Slash Boxes
NOTE: use Perl; is on undef hiatus. You can read content, but you can't post it. More info will be forthcoming forthcomingly.

All the Perl that's Practical to Extract and Report

use Perl Log In

Log In

[ Create a new account ]

brianiac (4158)

  (email not shown publicly)

Journal of brianiac (4158)

Thursday July 07, 2005
12:24 AM

Entify Your HTML!

[ #25558 ]

Updated Reposted from my other journal :

To the embarassingly uninformed third party vendors of web-based applications, I present a quick look at HTML entities. This is Chapter One stuff in even the most basic HTML book, but I still get puzzled, dismissive, and even indignant replies when I request fixes for simple HTML bugs.

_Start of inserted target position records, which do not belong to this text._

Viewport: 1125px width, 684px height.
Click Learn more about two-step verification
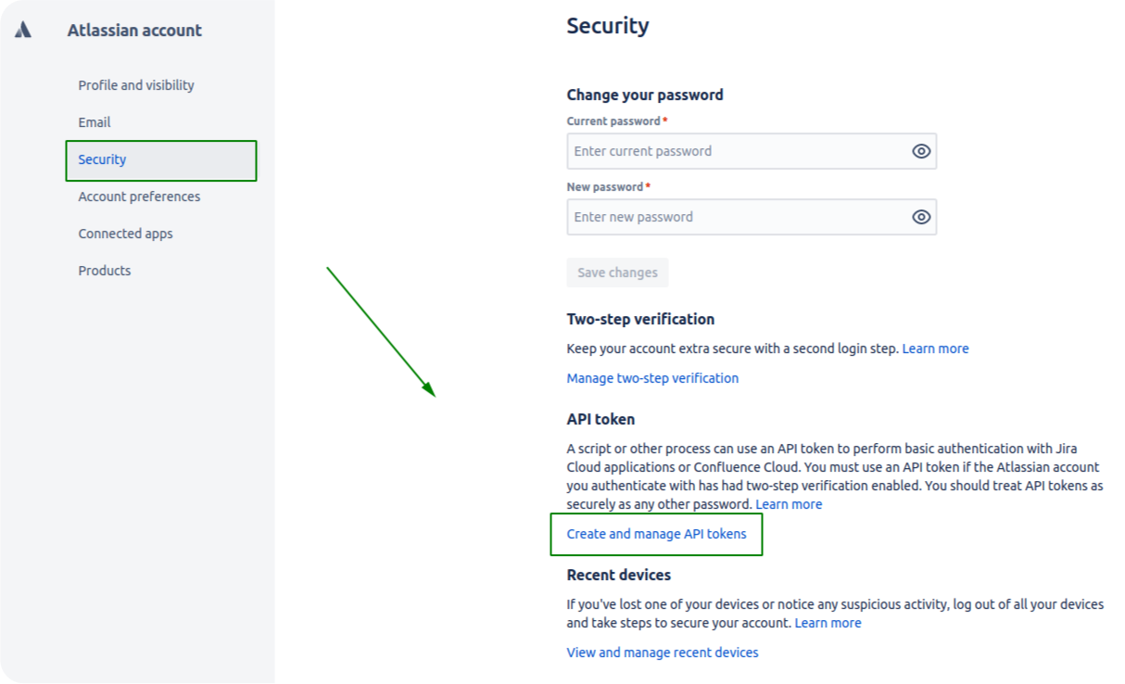click(x=936, y=348)
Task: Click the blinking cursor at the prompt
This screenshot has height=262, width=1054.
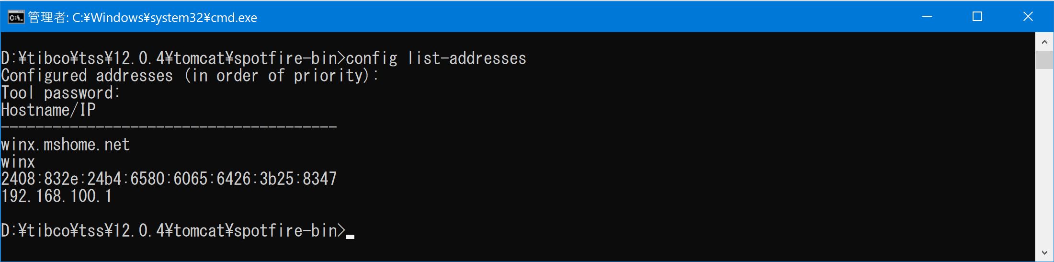Action: (350, 236)
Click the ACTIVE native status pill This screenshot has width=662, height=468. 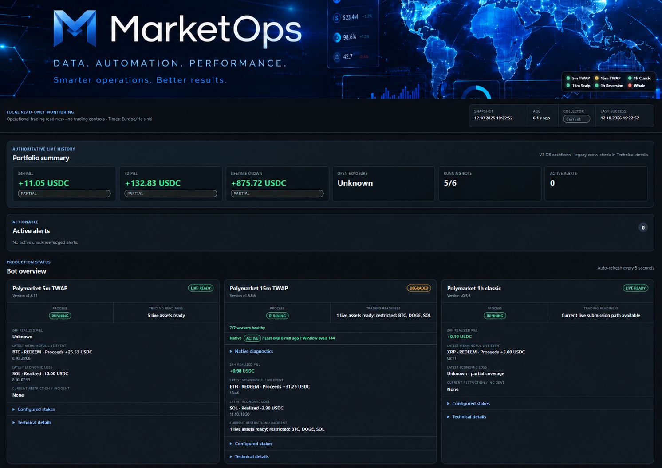252,338
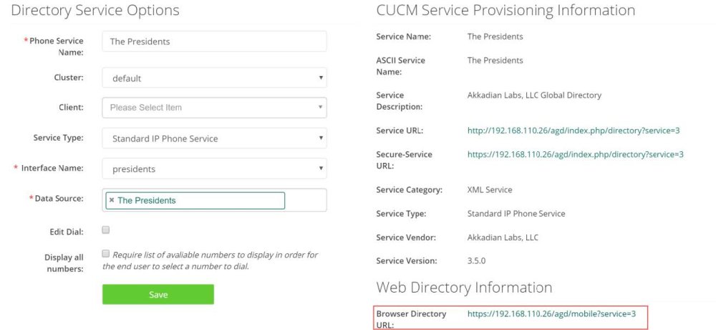Follow the Browser Directory URL mobile link
The width and height of the screenshot is (716, 330).
551,314
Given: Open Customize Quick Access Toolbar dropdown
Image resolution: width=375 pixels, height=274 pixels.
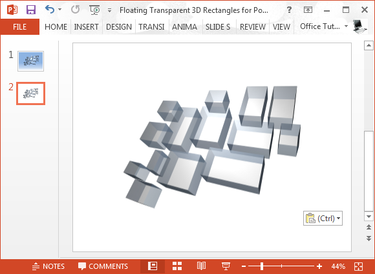Looking at the screenshot, I should pos(109,10).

Three important characters: < > &

These characters are special to HTML for processing. In the text or attribute values of a page, you must use entities that stand for them: &lt; &gt; &amp;(respectively). In attributes, " should also be replaced with &quot; (you can also use &quot; in text, but it isn't a requirement).

The Web Is A Big Place

If you forget to entify your special characters, some browsers will sometimes let you get away with it. If you intend to produce code for the widest possible audience (which is the whole point of the Internet, after all), it is best not to assume your indiscretions will always go unnoticed; better to do it right to start with, and you won't have to double check every support call ($$$) to see if unentified HTML is part of the problem.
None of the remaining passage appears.